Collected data
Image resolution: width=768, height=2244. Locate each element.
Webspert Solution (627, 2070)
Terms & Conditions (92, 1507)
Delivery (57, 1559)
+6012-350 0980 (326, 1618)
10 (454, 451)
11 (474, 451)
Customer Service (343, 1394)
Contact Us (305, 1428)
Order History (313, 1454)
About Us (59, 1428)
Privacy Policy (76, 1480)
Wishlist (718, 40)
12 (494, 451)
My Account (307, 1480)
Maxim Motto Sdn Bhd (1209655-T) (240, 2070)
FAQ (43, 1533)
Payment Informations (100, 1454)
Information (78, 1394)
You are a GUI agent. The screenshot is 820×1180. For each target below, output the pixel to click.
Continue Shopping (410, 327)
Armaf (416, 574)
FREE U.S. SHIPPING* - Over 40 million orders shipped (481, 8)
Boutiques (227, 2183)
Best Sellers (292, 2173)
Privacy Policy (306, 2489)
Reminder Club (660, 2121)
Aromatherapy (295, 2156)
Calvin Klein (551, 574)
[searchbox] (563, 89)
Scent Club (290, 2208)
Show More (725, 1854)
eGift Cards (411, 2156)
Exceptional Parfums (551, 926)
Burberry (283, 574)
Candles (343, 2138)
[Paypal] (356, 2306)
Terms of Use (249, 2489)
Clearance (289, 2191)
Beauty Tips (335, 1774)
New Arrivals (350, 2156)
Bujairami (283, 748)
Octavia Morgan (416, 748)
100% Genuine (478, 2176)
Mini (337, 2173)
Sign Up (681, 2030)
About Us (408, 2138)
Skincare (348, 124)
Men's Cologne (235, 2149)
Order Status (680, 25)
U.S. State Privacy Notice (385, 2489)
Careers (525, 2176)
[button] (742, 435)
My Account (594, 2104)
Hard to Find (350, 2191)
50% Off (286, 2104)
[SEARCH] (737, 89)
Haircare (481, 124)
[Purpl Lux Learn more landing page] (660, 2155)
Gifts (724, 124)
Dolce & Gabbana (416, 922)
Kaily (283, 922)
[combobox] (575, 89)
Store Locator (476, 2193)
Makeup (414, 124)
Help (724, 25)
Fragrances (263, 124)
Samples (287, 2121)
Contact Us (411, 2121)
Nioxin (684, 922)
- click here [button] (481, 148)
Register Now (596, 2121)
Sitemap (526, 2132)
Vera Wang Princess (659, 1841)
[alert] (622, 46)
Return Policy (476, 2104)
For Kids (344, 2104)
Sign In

• Description of the task:
Using the data above, extract exactly the lines from the one that holds "Privacy Policy (306, 2489)" to the one that holds "Careers (525, 2176)", both ends included, and no others.

• Task response:
Privacy Policy (306, 2489)
Reminder Club (660, 2121)
Aromatherapy (295, 2156)
Calvin Klein (551, 574)
[searchbox] (563, 89)
Scent Club (290, 2208)
Show More (725, 1854)
eGift Cards (411, 2156)
Exceptional Parfums (551, 926)
Burberry (283, 574)
Candles (343, 2138)
[Paypal] (356, 2306)
Terms of Use (249, 2489)
Clearance (289, 2191)
Beauty Tips (335, 1774)
New Arrivals (350, 2156)
Bujairami (283, 748)
Octavia Morgan (416, 748)
100% Genuine (478, 2176)
Mini (337, 2173)
Sign Up (681, 2030)
About Us (408, 2138)
Skincare (348, 124)
Men's Cologne (235, 2149)
Order Status (680, 25)
U.S. State Privacy Notice (385, 2489)
Careers (525, 2176)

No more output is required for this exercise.